» **KUTIPAN TEKS**
Sunday, 17 April 2016

Aku, Laki-Laki Bermata Cokelat Dan Ibu

Aku, Laki-Laki Bermata Cokelat
Dan Ibunya

Sore itu, setelah 3 jam lebih duduk di atas kendaraan roda dua dengan laki-laki bermata cokelat menggengam stang motor dan hampir dalam perjalanan tak ada percakapan diantara kita. Hanya sekali-kali mengobrol. Di situasi seperti ini aku membenarkan bahwa dirinya pendiam, terkadang.

Aku turun dari atas motor,  Rumah asing yang tak pernah aku singgahi, daerah asing yang sekalipun tak pernah aku datangi. Dari depan pintu aku diam, sedikit takut, ragu tuk masuk. Sialnya, Laki-laki bermata cokelat itu masuk lebih dulu dan meninggalkan aku yang gugup setengah mati di belakang.

Dari dalam rumah, terlihat sosok perempuan menggunakan gamis dan jilbab datang menghampiriku, dengan sebuah senyuman ramah, dan sepertinya kehadiranku benar-benar sungguh dinantinya. Terlihat jelas dari raut mukanya yang begitu bahagia menyambutku, perempuan asing yang nantinya akan menjadi bagian dari hidupnya, bagian hidup keluarganya, bagian dari hidup anak nomor duanya, laki-laki bermata cokelat.

» **BAHAN YANG DIBERIKAN**

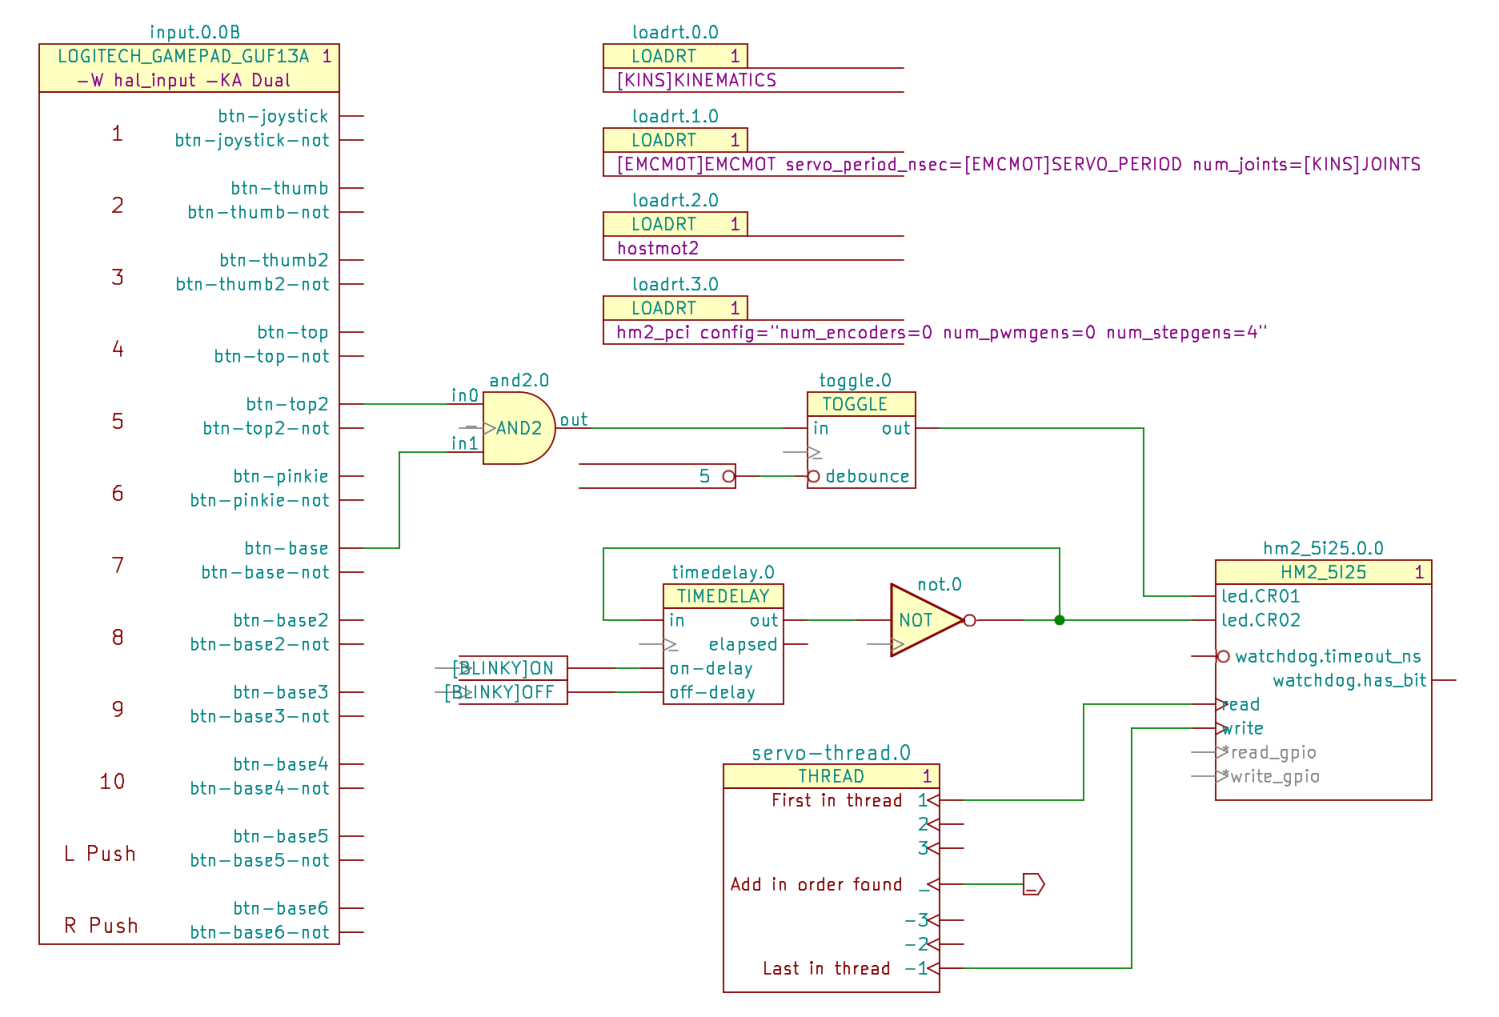Select the AND2 gate symbol
Screen dimensions: 1499x1017
pos(515,428)
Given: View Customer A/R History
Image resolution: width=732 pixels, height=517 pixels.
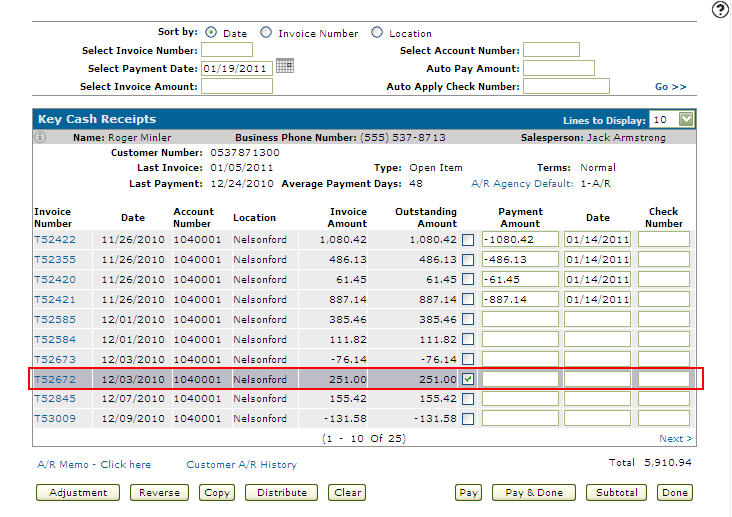Looking at the screenshot, I should point(241,465).
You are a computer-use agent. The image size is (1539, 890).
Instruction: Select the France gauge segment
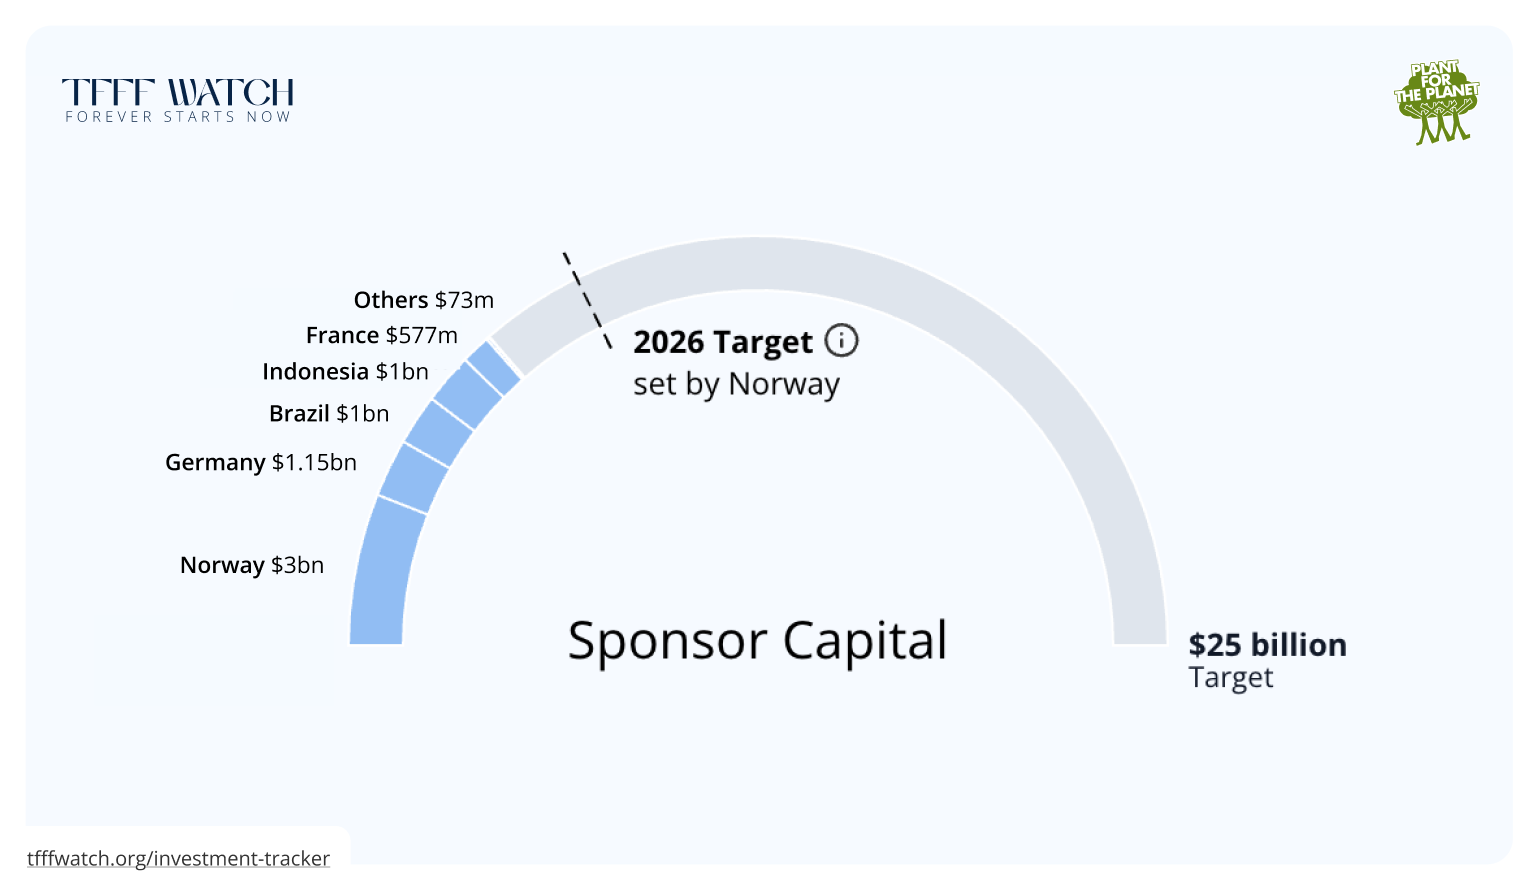[x=494, y=368]
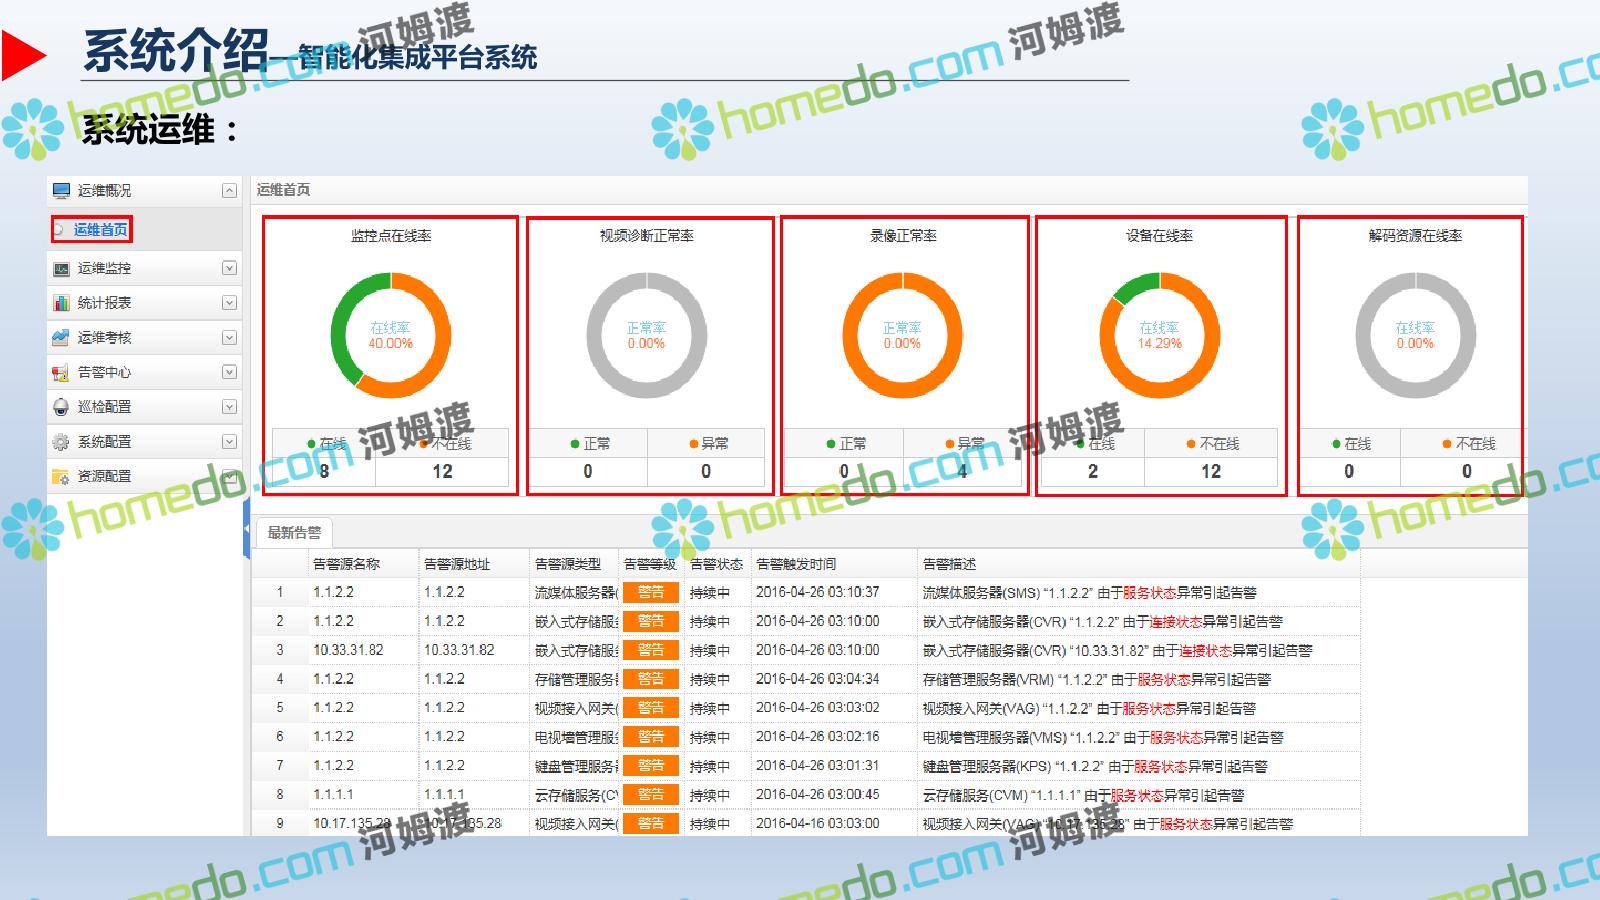Click the 系统配置 gear icon
The image size is (1600, 900).
[x=62, y=442]
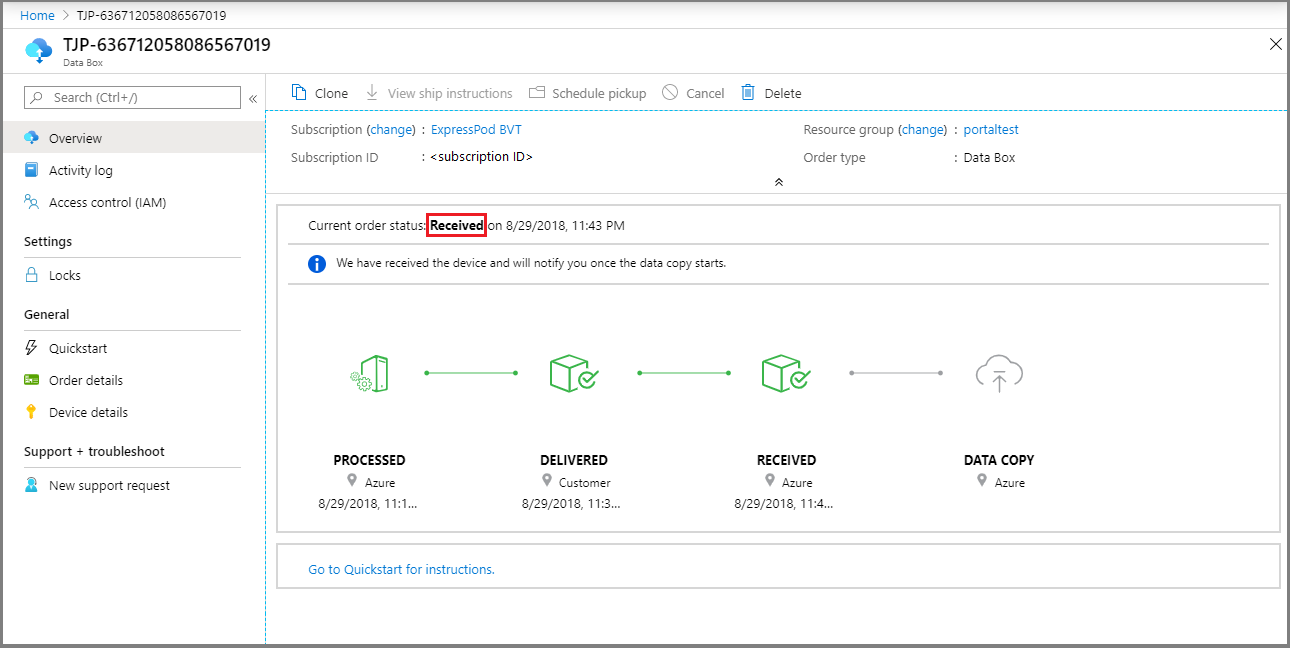Open Access control (IAM) page
This screenshot has height=648, width=1290.
[107, 202]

» **PERMINTAAN**
a - Perbarui bagian cerita tentang laki-laki bermata cokelat dari "Aku, Laki-Laki Bermata Cokelat Dan" sampai "dirinya pendiam, terkadang." dengan mengganti "Sore itu" menjadi "Siang itu".
b - Teruskan cerita tentang laki-laki bermata cokelat dan ibunya setelah kalimat terakhirnya.
Catatan di atas tidak diperlukan.

» **JAWABAN PER TUGAS**
a -
Aku, Laki-Laki Bermata Cokelat Dan Ibu

Aku, Laki-Laki Bermata Cokelat
Dan Ibunya

Siang itu, setelah 3 jam lebih duduk di atas kendaraan roda dua dengan laki-laki bermata cokelat menggengam stang motor dan hampir dalam perjalanan tak ada percakapan diantara kita. Hanya sekali-kali mengobrol. Di situasi seperti ini aku membenarkan bahwa dirinya pendiam, terkadang.

b -
Aku masih dalam keadaan nervous, diam, hanya senyum, dan sedikit melontarkan sapaan kaku karena bingung, harus bagaimana aku bersikap. Saat itu berasa detik jam ini berjalan lambat setengah oktaf, Bagaimana tidak, ini adalah kali pertamanya seorang laki-laki yang benar-benar aku sayangi membawa diriku untuk diperkenalkan kepada orangtuanya.

Duduk di kursi ruang tamu, aku, laki-laki bermata cokelat dan perempuan yang nantinya menjadi ibu keduaku. Suasana sedikit canggung, dan benar saja aku kepanasan karena nervous, padahal cuaca di luar tampak mendung dan sedikit berangin.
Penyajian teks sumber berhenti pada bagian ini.